We are going to use Python’s urllib2 library1,

import urllib2

To read the content of the web page,

content = urllib2.urlopen('http://www.cs.arizona.edu/classes/cs433/spring13/syl.html').read()

In order to use a regular expression library,

import re

Then we will be able to extract all PDF file names with a little bit of regular expressions.

list = re.findall('[^\s="]+\.pdf', content)

We could write some code to download these files, but there are utilities like curl and wget to accomplish that. No reason not to take advantage of. I think Mac OS X comes with curl by default and most Linux distros come with both. Sorry, Windows users. You might have to look elsewhere.

Now we are going to synthesize the command to download all files.

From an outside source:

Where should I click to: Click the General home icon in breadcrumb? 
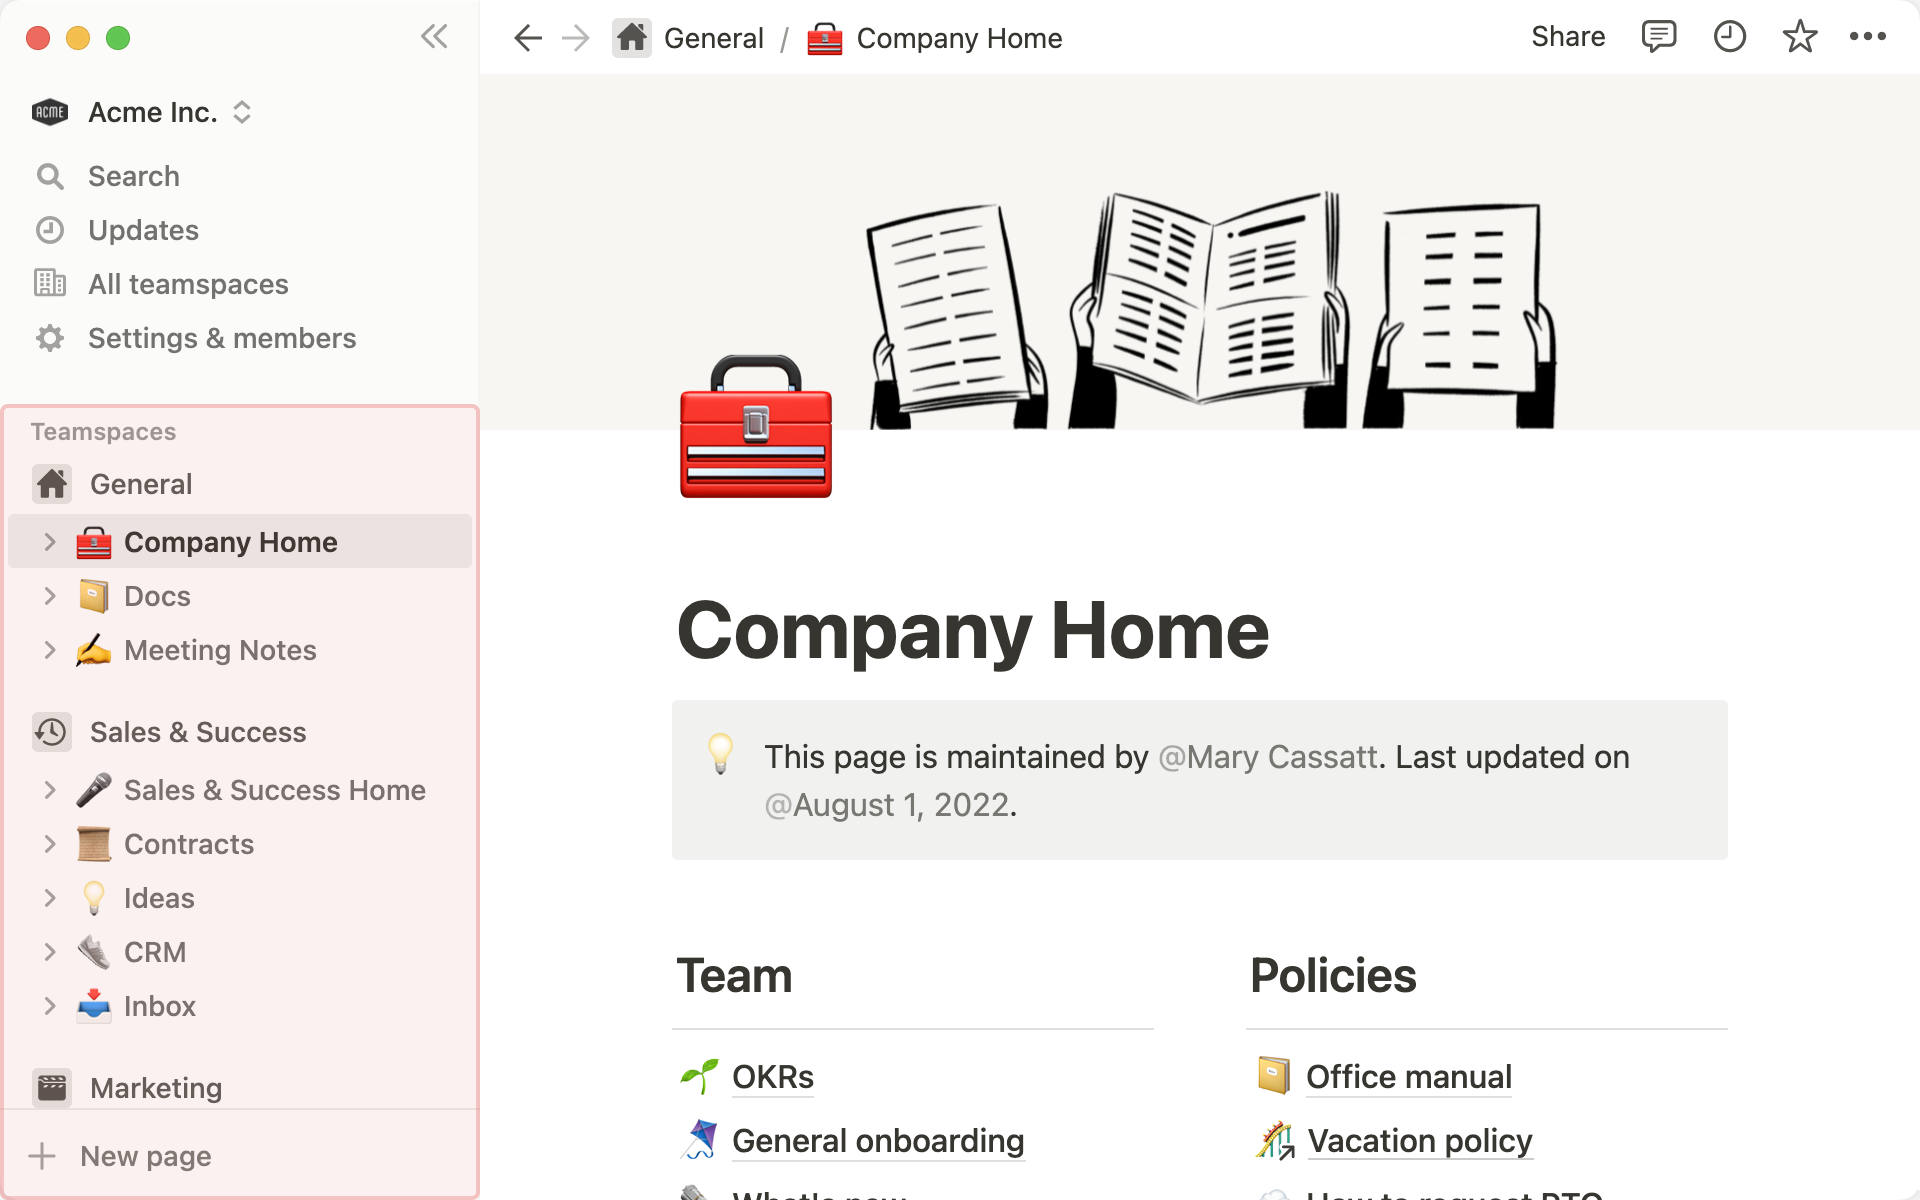[x=633, y=39]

';'.join(map(lambda x: 'wget http://www.cs.arizona.edu/classes/cs433/spring13/%s' % x, list))

This should produce something like following.

wget http://www.cs.arizona.edu/classes/cs433/spring13/slides/Intro.pdf;wget http://www.cs.arizona.edu/classes/cs433/spring13/slides/Transformations2D.pdf;wget http://www.cs.arizona.edu/classes/cs433/spring13/slides/OpenGLs.pdf; ...

Copy and paste it in the terminal. Now you can go get a cup of water and relax.

download

  1. I like python-request better than urllib2, but we will stick with urllib2 in this tutorial as it is installed by default in most Python distributions.